Hypoxia is a condition characterized by inadequate oxygen levels in tissues or organs, which can have widespread and detrimental effects on various physiological processes. Sufficient oxygen supply is fundamental for maintaining normal brain functions and synaptic transmission. Prolonged hypoxia as in an ischemic stroke can lead to irreversible brain injury with symptoms like epilepsy, speech and language deficits or even paralysis. In acute hypoxia, the cells adapt in different ways to the decreased oxygen supply for protection of neurons, including decreased synaptic signaling or changes in excitation and inhibition of neuronal and glial cells.

Key factors of the cellular response to low oxygen are a group of heterodimeric transcription factors, the hypoxia-inducible factors (HIF-1, HIF-2 and HIF-3). HIFs alter the expression of oxygen-related genes and play an important role during brain development and neural regeneration after hypoxic events. The function of HIFs thereby varies based on the specific brain region or cell type, such as neurons or astrocytes. In addition, the isoforms HIF-1 and HIF-2 exhibit different, sometimes opposing effects on cellular adaptation to hypoxia.

Synapses are highly susceptible to changes in oxygen availability based on their high energetic demand. Although many of the response mechanisms to hypoxia take part at the synapse, the exact role of HIF-2 in synaptic transmission and plasticity is not yet known.

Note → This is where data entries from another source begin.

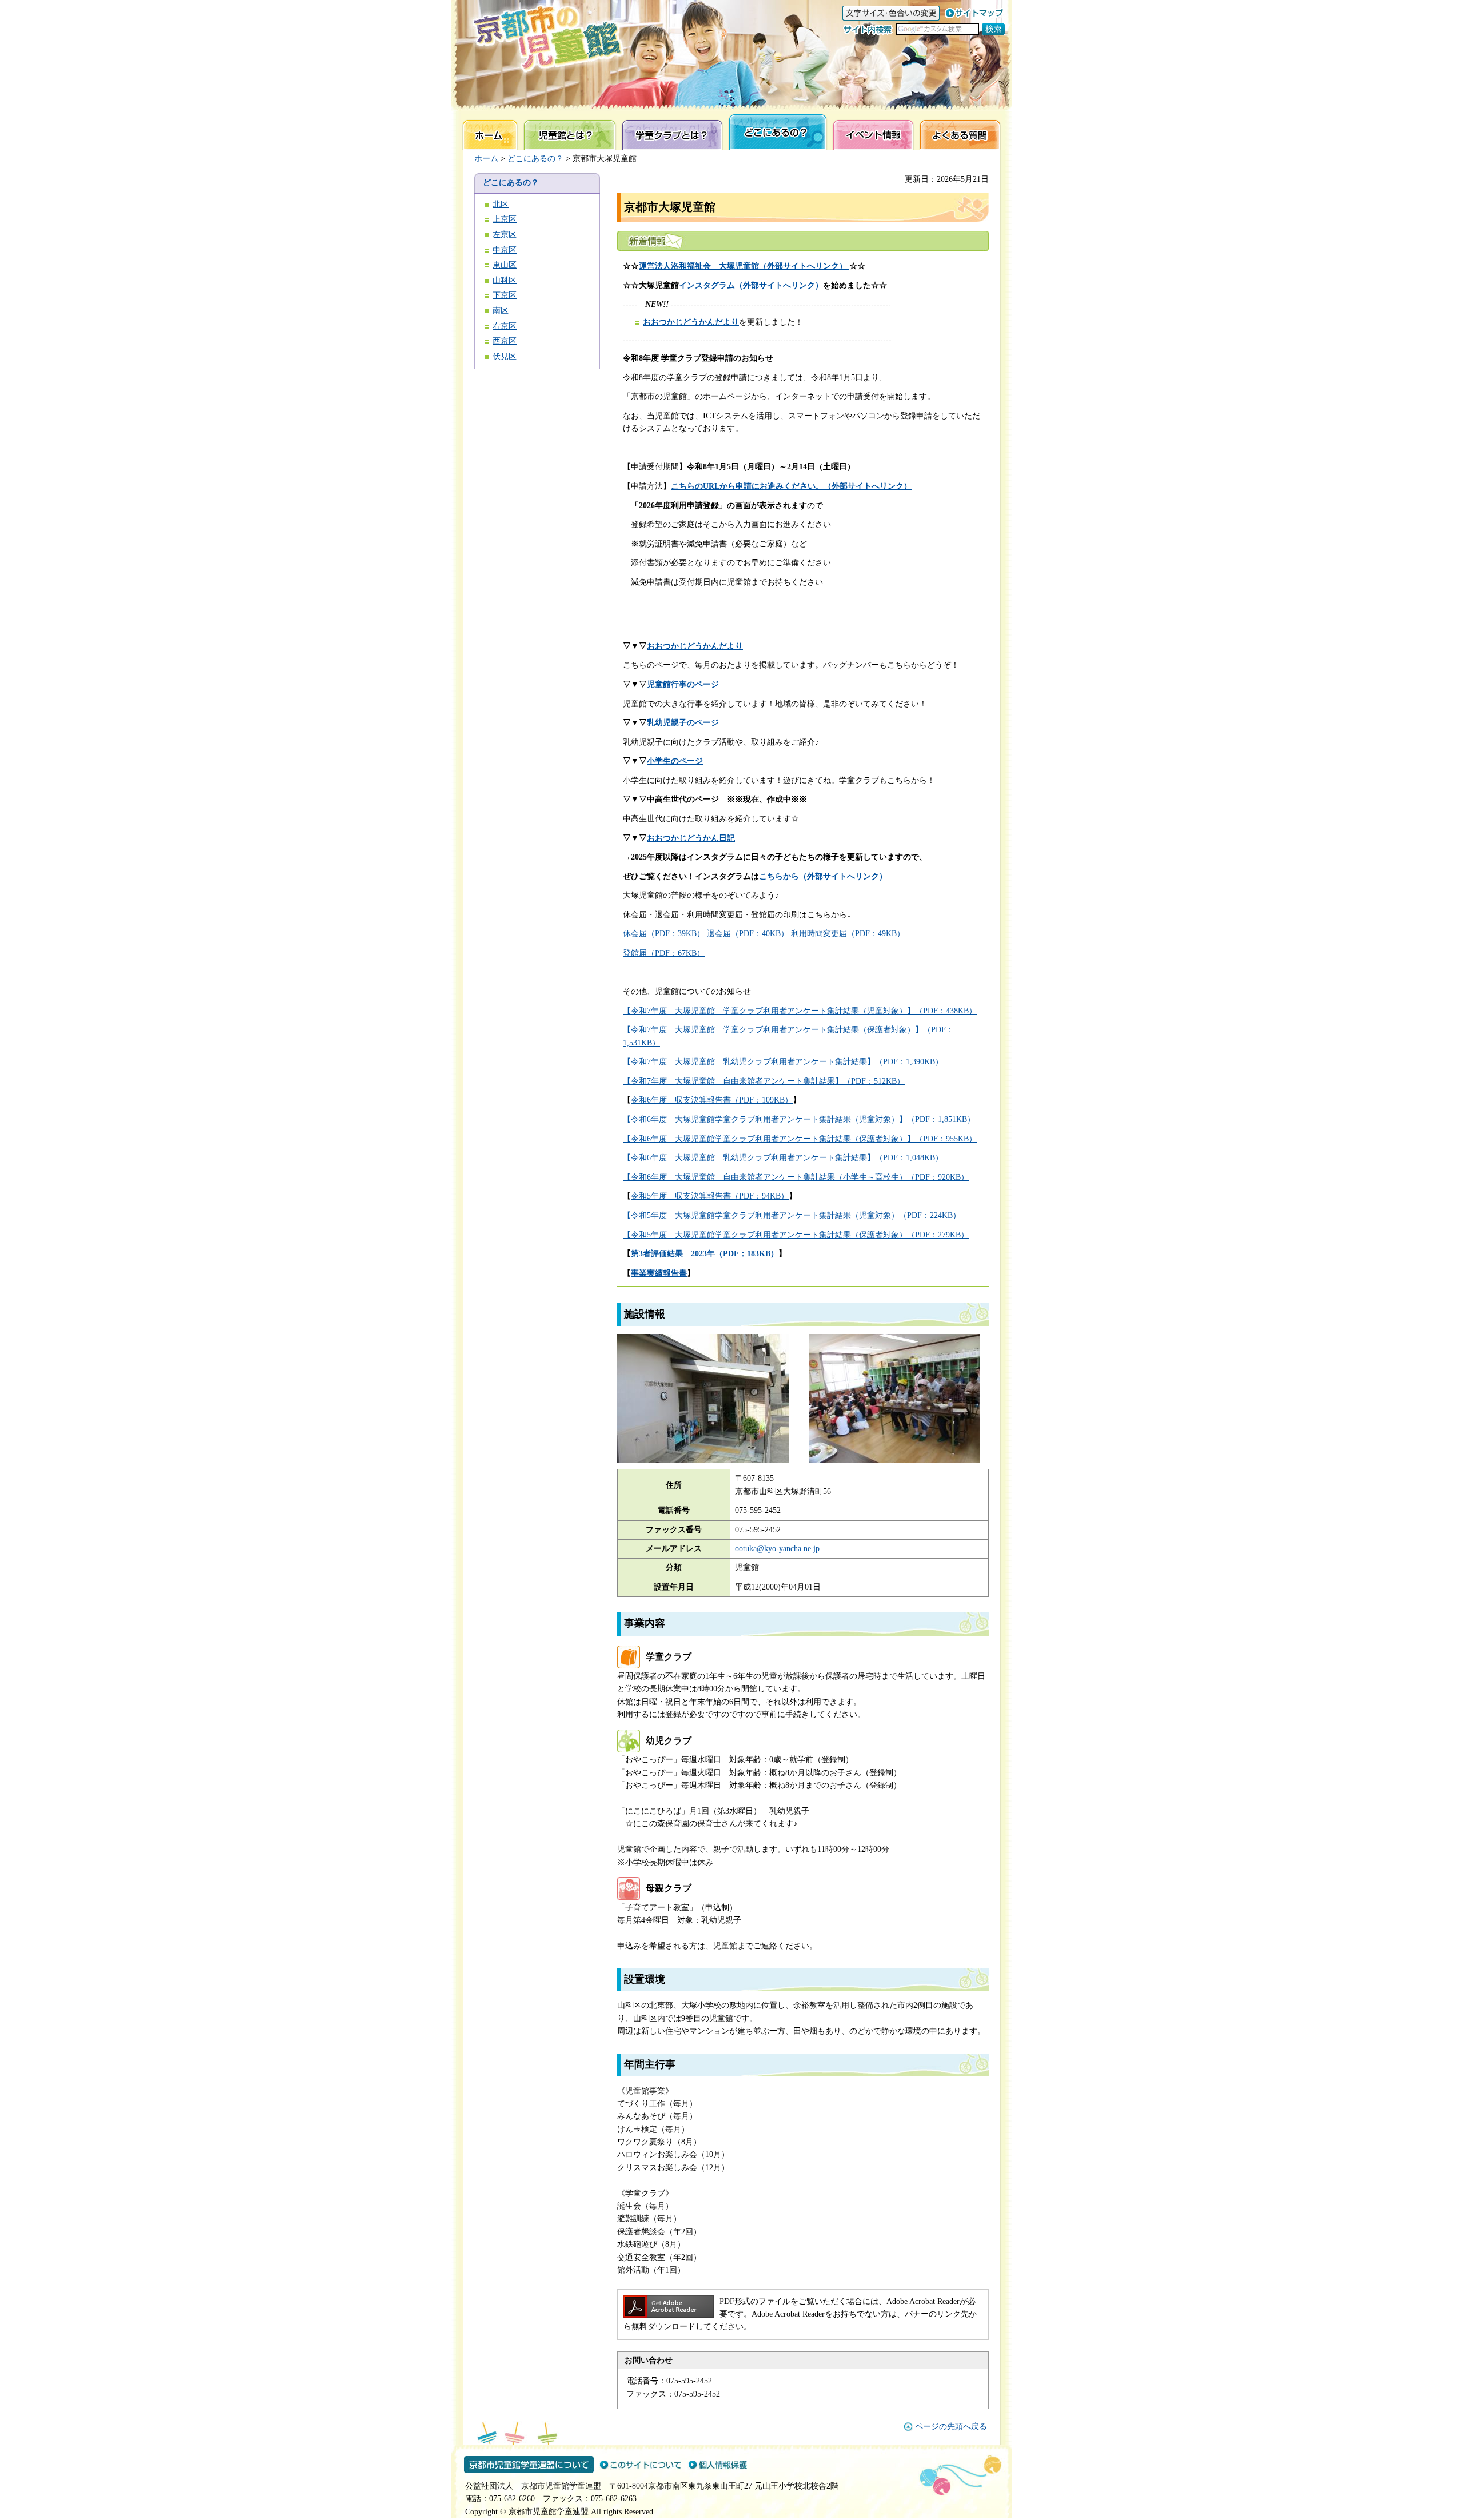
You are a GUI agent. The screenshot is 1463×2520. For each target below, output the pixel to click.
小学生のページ (675, 761)
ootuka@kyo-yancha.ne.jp (777, 1548)
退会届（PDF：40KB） (748, 933)
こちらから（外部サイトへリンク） (823, 876)
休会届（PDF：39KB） (664, 933)
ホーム (486, 158)
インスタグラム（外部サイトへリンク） (751, 285)
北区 (501, 204)
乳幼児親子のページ (683, 722)
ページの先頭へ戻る (951, 2426)
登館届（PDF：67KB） (664, 953)
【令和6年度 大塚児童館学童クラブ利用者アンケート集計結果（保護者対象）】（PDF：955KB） (800, 1139)
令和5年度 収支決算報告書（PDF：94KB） (710, 1196)
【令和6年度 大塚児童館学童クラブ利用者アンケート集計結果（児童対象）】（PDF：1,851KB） (799, 1119)
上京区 (505, 219)
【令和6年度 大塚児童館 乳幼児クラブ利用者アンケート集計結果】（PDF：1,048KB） (783, 1157)
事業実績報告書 (659, 1273)
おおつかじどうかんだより (691, 322)
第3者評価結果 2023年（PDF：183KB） (704, 1253)
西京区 (505, 341)
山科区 (505, 280)
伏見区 (505, 356)
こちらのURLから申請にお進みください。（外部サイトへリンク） (791, 486)
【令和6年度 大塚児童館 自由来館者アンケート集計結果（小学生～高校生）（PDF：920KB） (796, 1177)
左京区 (505, 234)
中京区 (505, 250)
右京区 (505, 326)
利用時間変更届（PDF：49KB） (848, 933)
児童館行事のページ (683, 684)
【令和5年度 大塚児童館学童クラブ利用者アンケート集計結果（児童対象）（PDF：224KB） (792, 1215)
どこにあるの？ (535, 158)
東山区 (505, 265)
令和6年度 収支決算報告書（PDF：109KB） (712, 1100)
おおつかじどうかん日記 (691, 838)
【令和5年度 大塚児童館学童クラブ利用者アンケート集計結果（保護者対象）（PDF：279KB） (796, 1235)
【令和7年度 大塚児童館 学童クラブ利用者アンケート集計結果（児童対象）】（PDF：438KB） (800, 1011)
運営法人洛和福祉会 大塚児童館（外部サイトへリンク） (744, 266)
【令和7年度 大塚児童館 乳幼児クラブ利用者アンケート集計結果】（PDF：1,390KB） (783, 1061)
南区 (501, 310)
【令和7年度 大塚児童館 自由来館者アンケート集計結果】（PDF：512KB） (764, 1081)
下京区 (505, 295)
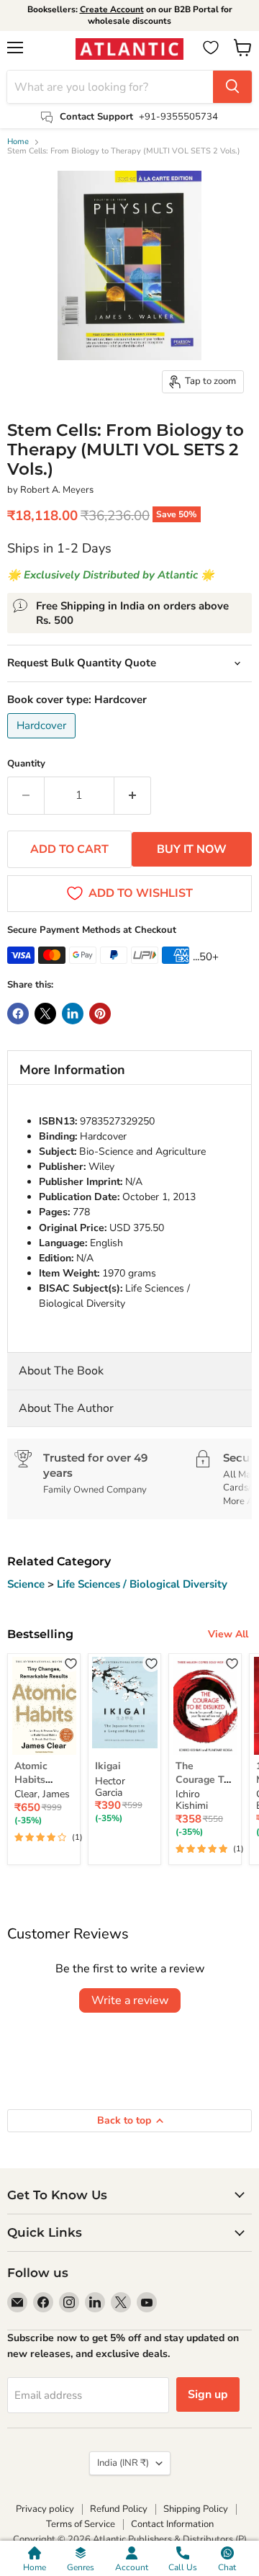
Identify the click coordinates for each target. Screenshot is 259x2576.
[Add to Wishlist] (71, 1663)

Previous studies found implications of HIF-2 on brain development, learning and memory in vivo under normoxic conditions and under hypoxia in vitro. Therefore, this study investigates the functions of HIF-2 in synaptogenesis and synaptic transmission in a mouse model of a brain-specific HIF-2α knockout (KO) on a molecular level. Under normoxic conditions, HIF-2α had no major impact on hippocampal development and synaptic ultrastructure in vivo. Additionally, a global HIF-2α KO did not lead to any significant differences in the expression of synapse-associated genes in cortex and hippocampus of adult animals, even under environmentally enriched conditions. However, in an in vitro model of brain hypoxia, using a neuron-astrocyte co-culture system, HIF-2α abundance in astrocytes played a significant role. In the absence of astrocytic HIF-2α, the neuronal adaptation to hypoxic stress is dampened, independent of the neuronal genotype. Neurons exhibited reduced activation of hypoxia-responsive genes like Vegf and Phd2, along with increased expression of genes linked to the excitatory glutamatergic system and decreased expression of genes related to the inhibitory GABAergic system.

Astrocytes recently emerged as new regulators in synaptic activation by interacting with neurons through paracrine effects. In this study, astrocyte-derived neurotrophic factors like Vegf and Epo were less expressed when HIF-2α was knocked out in astrocytes, potentially resulting in the disturbed fine-tuning of neuronal response to hypoxia and altered balance between excitatory and inhibitory synapses.

Collectively, astrocytic HIF-2α emerged as a key player for the interplay between astrocytes and neurons during neuronal adaptation mechanisms to hypoxia whereas neuronal HIF-2α seems to be of only limited importance at the synapse. Since synapses are crucial for communication between neurons and play a vital role in cognitive functions, understanding how they respond to hypoxia can shed light on the mechanisms underlying cognitive impairment, memory deficits and various neurological disorders that are associated with oxygen deprivation in the brain.